What you should do: The result should be an exact copy of only the lines from the one holding "Task: Show documentation for Latitudes" through the last line of the data below, please, without pictures.

Dataset excerpts:
::::::
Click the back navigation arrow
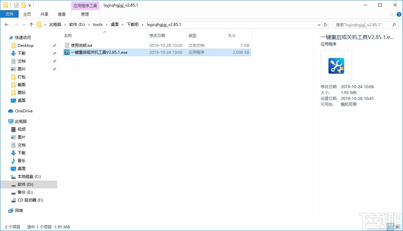This screenshot has width=403, height=231. click(x=6, y=24)
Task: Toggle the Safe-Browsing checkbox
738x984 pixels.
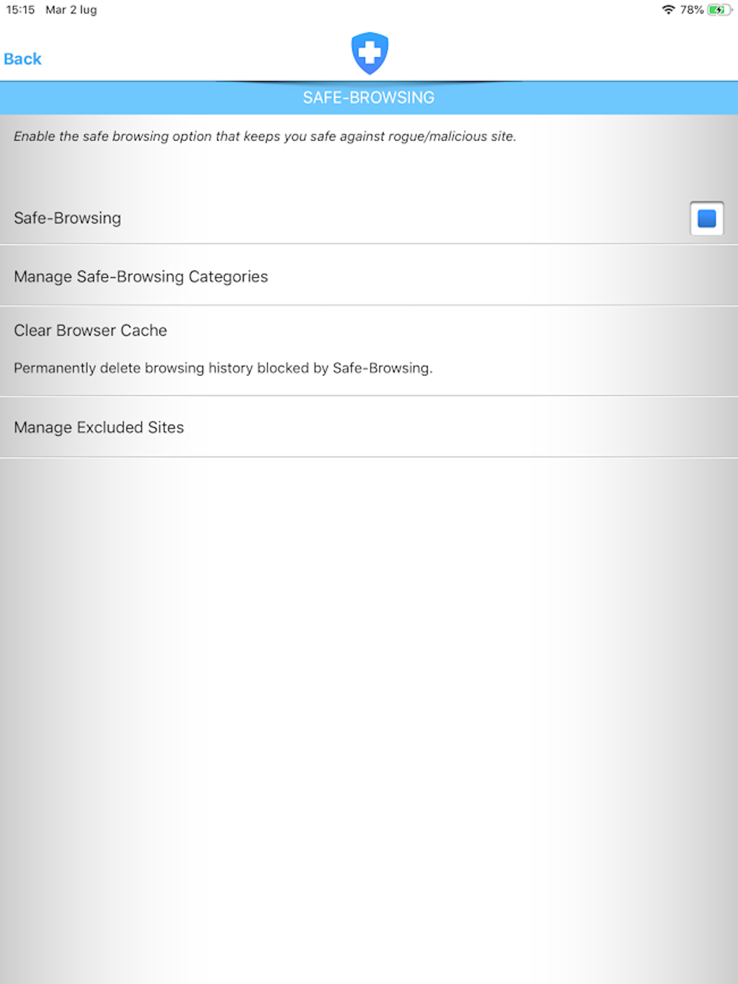Action: 707,218
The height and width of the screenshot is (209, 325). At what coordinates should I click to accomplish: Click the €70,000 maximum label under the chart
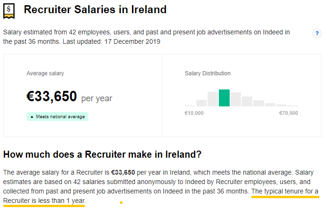(288, 113)
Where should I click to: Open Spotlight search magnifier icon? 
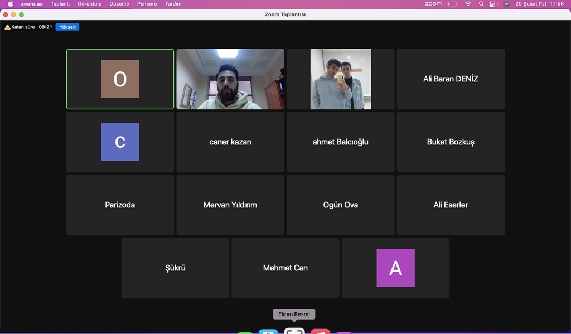coord(481,4)
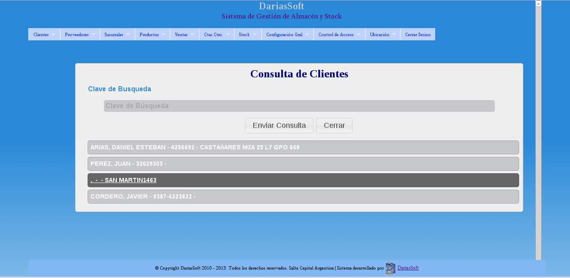Expand the Proveedores menu chevron

coord(94,34)
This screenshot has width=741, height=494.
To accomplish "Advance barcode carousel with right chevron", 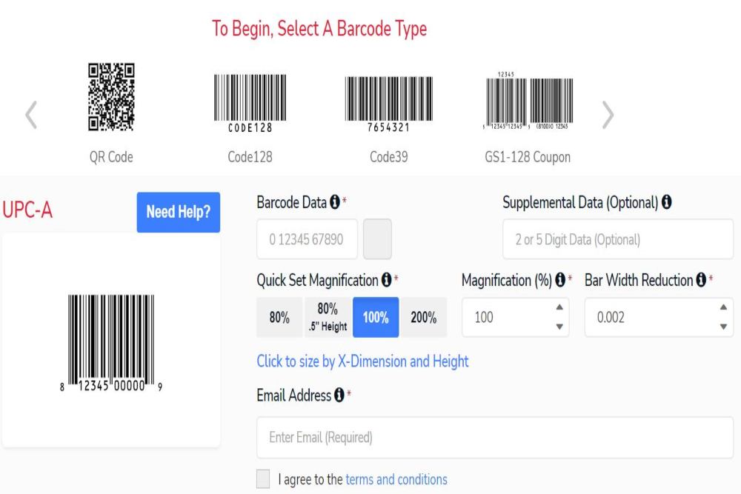I will coord(608,115).
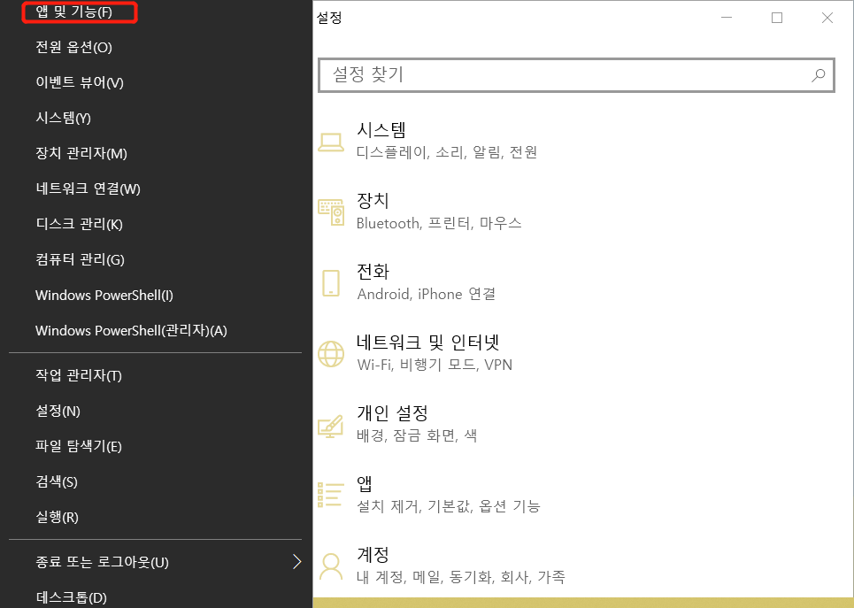Open 앱 및 기능(F) from the menu
854x608 pixels.
pyautogui.click(x=78, y=13)
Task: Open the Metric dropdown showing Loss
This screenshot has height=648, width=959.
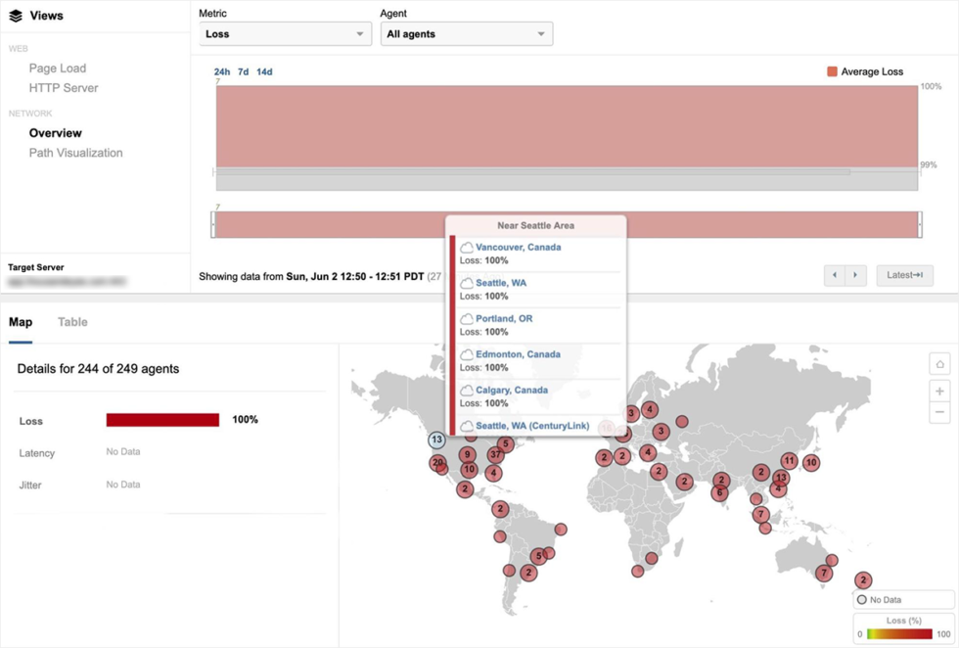Action: point(284,33)
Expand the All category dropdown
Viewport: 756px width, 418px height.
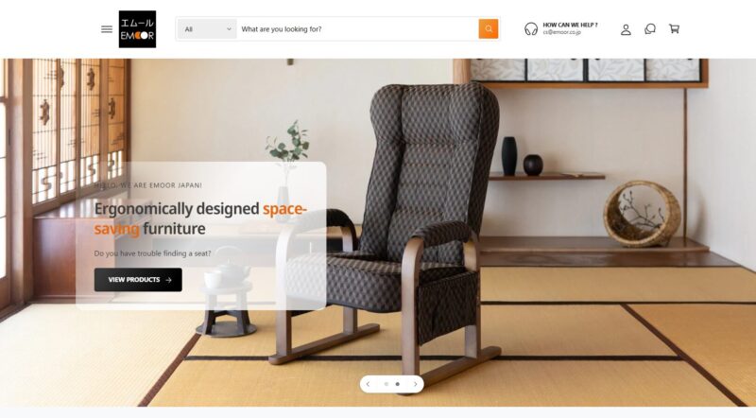[x=207, y=29]
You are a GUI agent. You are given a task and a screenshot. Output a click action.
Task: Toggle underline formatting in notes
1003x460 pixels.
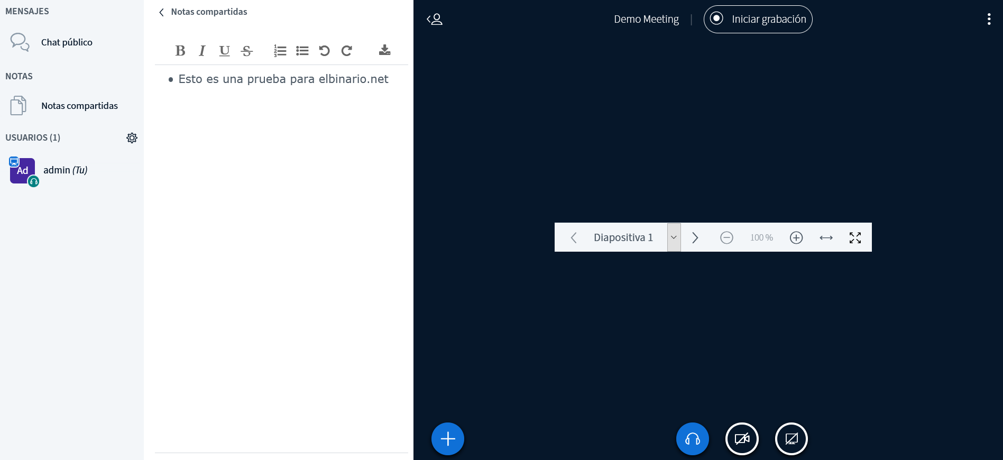coord(224,51)
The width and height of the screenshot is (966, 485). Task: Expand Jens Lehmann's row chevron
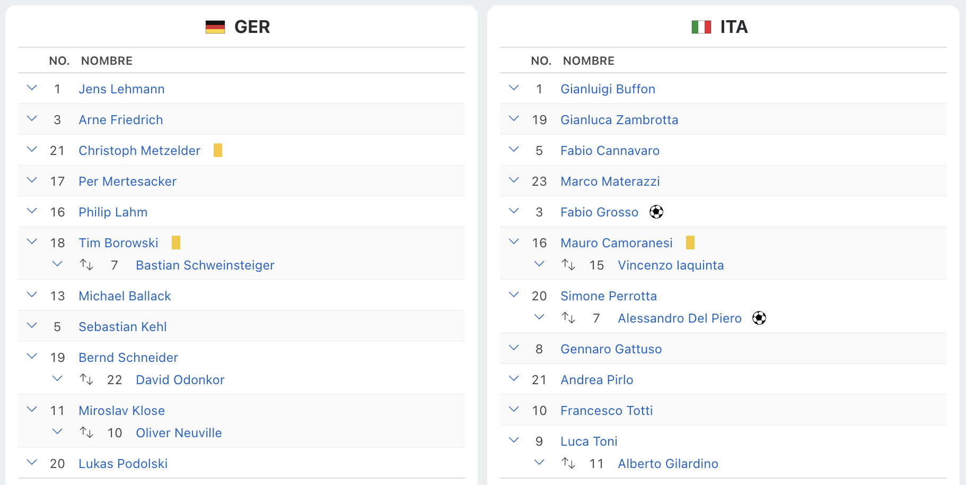[x=32, y=88]
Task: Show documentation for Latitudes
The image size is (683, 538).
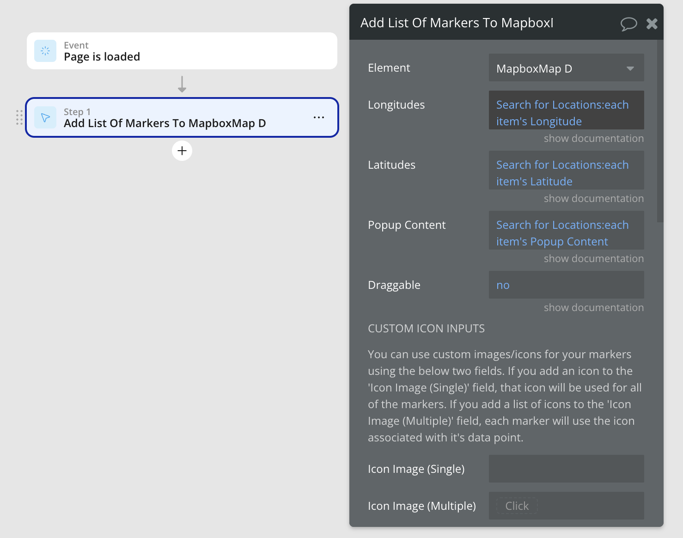Action: tap(593, 199)

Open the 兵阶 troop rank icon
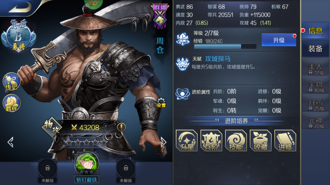click(x=211, y=140)
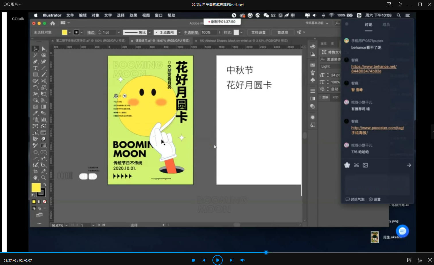This screenshot has height=265, width=434.
Task: Toggle fullscreen mode in player
Action: [x=430, y=260]
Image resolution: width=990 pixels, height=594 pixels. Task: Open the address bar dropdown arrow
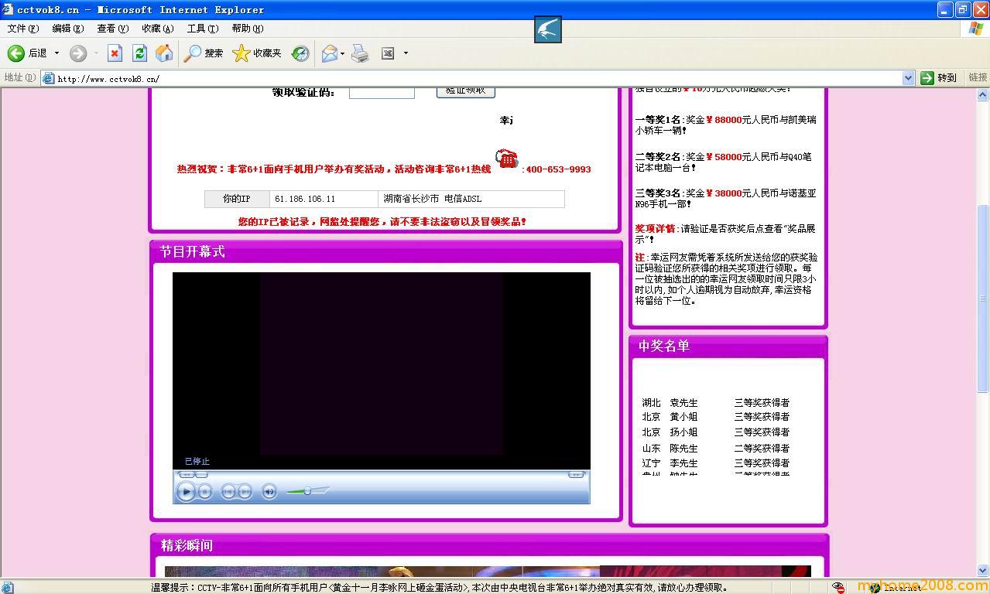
::::::
Result:
Task: Show documentation for Latitudes
The image size is (683, 538).
Action: tap(593, 199)

Open the 兵阶 troop rank icon
click(x=211, y=140)
This screenshot has height=265, width=434.
Task: Toggle fullscreen mode in player
Action: [x=430, y=260]
Image resolution: width=990 pixels, height=594 pixels. Task: Open the address bar dropdown arrow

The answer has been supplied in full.